-- Activity --
Identify each line below that contains the word "computer", and copy it out.

Stored data entries:
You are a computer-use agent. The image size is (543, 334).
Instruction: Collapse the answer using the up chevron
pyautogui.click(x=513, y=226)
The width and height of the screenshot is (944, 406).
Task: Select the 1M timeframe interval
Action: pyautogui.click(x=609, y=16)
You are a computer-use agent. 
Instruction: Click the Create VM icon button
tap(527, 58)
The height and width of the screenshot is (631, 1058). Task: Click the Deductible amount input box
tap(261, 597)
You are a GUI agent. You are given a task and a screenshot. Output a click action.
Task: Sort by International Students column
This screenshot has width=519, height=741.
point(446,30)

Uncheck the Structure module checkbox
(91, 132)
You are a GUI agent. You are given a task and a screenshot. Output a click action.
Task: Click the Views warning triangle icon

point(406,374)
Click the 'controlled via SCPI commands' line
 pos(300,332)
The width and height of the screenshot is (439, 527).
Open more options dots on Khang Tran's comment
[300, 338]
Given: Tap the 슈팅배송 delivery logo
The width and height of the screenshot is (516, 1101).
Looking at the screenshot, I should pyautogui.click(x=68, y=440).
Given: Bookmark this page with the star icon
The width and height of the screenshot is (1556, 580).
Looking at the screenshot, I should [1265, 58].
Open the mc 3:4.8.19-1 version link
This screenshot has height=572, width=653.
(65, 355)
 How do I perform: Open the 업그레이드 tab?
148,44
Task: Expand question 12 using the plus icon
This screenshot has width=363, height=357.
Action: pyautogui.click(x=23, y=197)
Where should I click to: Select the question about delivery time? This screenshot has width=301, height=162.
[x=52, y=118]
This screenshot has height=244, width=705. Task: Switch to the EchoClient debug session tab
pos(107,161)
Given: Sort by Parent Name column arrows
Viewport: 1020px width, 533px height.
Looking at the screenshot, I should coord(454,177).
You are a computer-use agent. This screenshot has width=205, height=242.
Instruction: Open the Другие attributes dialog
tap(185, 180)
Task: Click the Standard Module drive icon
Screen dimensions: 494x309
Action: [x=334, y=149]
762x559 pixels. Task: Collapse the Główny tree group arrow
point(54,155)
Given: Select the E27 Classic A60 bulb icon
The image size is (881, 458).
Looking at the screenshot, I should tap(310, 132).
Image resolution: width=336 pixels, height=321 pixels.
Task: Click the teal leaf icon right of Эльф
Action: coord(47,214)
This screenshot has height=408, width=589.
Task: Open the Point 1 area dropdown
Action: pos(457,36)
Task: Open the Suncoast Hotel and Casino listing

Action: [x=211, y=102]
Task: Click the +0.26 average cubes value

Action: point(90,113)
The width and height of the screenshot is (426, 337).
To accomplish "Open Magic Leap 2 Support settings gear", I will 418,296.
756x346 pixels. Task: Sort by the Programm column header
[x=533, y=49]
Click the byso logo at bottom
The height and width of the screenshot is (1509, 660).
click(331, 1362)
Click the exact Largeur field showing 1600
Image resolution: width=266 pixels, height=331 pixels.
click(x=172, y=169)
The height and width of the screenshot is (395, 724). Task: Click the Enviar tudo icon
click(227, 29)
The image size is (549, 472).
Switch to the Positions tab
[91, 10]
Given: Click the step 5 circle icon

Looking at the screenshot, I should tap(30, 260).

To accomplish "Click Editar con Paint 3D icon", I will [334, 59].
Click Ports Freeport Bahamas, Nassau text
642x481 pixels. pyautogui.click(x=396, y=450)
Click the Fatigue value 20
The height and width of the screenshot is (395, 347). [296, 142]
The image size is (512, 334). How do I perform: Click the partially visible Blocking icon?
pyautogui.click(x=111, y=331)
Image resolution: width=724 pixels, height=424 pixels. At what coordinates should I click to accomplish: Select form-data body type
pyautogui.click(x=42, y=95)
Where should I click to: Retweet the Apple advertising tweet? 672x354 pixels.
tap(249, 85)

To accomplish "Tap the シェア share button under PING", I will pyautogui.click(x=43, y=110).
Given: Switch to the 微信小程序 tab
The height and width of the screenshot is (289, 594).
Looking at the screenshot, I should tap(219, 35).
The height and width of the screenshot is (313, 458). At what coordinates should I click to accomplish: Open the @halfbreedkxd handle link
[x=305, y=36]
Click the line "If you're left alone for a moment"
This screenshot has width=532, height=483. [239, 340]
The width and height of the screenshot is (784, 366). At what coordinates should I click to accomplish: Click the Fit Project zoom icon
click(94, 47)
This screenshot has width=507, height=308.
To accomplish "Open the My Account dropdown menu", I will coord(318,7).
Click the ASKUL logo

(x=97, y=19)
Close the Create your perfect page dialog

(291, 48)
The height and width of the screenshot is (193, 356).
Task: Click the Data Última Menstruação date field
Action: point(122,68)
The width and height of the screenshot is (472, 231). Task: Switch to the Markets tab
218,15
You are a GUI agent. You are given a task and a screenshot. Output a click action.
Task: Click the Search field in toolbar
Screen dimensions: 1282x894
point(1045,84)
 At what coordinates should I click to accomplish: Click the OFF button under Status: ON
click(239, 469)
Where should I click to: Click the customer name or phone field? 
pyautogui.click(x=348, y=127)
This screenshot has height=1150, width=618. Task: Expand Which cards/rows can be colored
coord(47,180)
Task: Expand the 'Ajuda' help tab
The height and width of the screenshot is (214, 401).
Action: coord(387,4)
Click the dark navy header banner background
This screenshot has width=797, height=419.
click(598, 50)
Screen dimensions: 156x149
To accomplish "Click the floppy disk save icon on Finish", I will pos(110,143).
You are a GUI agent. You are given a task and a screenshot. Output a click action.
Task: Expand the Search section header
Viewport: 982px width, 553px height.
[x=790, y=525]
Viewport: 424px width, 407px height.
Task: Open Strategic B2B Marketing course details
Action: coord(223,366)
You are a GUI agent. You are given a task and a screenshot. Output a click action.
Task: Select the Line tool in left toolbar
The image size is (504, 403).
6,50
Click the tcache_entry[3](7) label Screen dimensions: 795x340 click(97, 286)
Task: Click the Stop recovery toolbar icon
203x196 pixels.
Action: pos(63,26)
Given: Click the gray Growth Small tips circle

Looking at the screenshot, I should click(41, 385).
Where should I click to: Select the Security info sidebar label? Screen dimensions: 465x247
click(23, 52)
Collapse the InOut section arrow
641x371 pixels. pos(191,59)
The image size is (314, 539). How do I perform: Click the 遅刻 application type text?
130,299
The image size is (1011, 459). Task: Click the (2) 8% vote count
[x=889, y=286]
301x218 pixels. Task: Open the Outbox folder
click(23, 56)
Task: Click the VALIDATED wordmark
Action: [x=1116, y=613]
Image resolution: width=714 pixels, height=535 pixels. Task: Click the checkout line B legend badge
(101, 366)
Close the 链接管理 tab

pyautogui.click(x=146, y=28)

-- Answer space --
You are a computer-use agent. The image size is (543, 334).
You are a computer-use agent. 
You are a computer-use agent. This screenshot has width=205, height=242.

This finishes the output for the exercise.